Bosworth, in her fourth film directed by Polish, isn’t quite as flat as she was in, say, “Superman Returns.” But she still has some “oof” moments, such as when she says, “I’m so afraid” as casually as if she were saying, “I’m craving a Quarter Pounder.” Maybe that’s why Don, as Eva watches fireworks from his hospital room, remarks in voiceover, “Those were the only fireworks left in our marriage.” (I’m thinking there was a giant, near-death-size reason for that, but maybe some couples still have sparks when one is bedridden and bloodied for months.)
Dwight Yoakam has a terribly embarrassing role as Cecil Beaumont, a ambulance-chaser who shills his legal services on billboards, laden with lines such as “I’m your Beau!” and telling a joke to Eva to help explain a horrible setback. Some preview pieces have labeled it a comic turn; I’m labeling it something Yoakam should scratch off his resume.
The soundtrack is unsurprisingly heavy on strings, which alternate between melancholy, melodramatic and hopeful. The script, meanwhile, is heavy on prayer. That minister prayed Don back to life; Eva and their three kids fold their hands every chance they get; another preacher allegedly rallies churches “all over the world” to pray for Don’s recovery, as if the rest of the world didn’t have bigger problems to worry about in 1989.

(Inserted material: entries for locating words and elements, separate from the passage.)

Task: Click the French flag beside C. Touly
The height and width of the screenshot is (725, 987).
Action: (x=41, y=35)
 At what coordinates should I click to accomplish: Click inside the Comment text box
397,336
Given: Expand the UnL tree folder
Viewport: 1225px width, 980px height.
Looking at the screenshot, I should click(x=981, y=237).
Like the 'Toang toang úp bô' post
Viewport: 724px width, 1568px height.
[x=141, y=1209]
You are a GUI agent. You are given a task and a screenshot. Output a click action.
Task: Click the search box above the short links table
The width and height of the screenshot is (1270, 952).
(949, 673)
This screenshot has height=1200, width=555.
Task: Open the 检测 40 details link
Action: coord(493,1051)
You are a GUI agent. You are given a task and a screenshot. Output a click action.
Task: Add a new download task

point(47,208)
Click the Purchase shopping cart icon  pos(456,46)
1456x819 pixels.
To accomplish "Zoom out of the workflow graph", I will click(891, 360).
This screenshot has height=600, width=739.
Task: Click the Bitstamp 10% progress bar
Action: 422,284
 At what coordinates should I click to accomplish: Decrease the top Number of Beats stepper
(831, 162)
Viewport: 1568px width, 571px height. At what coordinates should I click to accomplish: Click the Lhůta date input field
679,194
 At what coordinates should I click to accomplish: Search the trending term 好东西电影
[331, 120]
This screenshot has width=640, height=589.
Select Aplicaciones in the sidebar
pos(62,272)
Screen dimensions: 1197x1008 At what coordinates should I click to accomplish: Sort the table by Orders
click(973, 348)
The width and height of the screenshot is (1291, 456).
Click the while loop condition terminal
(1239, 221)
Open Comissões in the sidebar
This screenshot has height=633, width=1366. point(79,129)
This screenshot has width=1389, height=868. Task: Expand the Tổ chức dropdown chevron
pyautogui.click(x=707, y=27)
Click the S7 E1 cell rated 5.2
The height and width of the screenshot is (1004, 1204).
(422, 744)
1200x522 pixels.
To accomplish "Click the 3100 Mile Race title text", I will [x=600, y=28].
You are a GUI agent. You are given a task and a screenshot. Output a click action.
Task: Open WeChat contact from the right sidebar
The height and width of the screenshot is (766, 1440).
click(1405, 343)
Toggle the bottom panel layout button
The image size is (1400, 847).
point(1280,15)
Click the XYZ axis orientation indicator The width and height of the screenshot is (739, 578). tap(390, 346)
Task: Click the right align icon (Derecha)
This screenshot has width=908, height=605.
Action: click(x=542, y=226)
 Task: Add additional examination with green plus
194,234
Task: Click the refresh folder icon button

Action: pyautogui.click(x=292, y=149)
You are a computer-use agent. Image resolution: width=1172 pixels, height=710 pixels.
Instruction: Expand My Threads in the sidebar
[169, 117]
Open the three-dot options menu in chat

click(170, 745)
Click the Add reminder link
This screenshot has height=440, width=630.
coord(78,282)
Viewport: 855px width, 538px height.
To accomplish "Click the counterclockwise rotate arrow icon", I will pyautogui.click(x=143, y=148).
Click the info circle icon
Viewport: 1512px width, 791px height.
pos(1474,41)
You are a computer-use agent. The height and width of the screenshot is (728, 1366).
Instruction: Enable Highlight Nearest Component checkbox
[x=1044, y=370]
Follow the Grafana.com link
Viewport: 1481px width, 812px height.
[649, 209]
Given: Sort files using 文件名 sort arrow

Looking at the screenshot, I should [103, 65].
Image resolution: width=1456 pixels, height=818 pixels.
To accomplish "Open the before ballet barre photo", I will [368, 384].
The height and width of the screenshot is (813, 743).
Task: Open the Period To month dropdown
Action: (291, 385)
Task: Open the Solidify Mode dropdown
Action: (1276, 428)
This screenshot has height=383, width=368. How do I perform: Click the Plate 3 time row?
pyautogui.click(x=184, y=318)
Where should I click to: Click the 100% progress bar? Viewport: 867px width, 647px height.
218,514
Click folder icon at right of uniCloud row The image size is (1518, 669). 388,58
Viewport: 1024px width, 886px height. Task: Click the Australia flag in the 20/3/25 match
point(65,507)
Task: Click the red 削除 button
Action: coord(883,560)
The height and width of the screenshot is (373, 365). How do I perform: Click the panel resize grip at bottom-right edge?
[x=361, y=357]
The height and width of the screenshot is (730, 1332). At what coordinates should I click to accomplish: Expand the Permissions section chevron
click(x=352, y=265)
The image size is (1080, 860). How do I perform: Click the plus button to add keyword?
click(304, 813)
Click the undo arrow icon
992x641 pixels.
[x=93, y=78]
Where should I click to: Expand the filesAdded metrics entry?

I haven’t read the book, so I can’t tell how much artistic liberty Polish took with the material. Eva’s side was reportedly incorporated into the storyline, specifically her frustration dealing with a husband who remained emotionally unresponsive even after his physical unresponsiveness abated.
Of course, there’s an uplifting ending. And with Elvis’ gorgeous “Amazing Grace” playing as the credits roll, even nonbelievers might get some goosebumps. How ironic that in a film about faith and heaven, your spirits are most dramatically raised by a sinner of a pop singer whom many religious people likely believe wound up going to hell.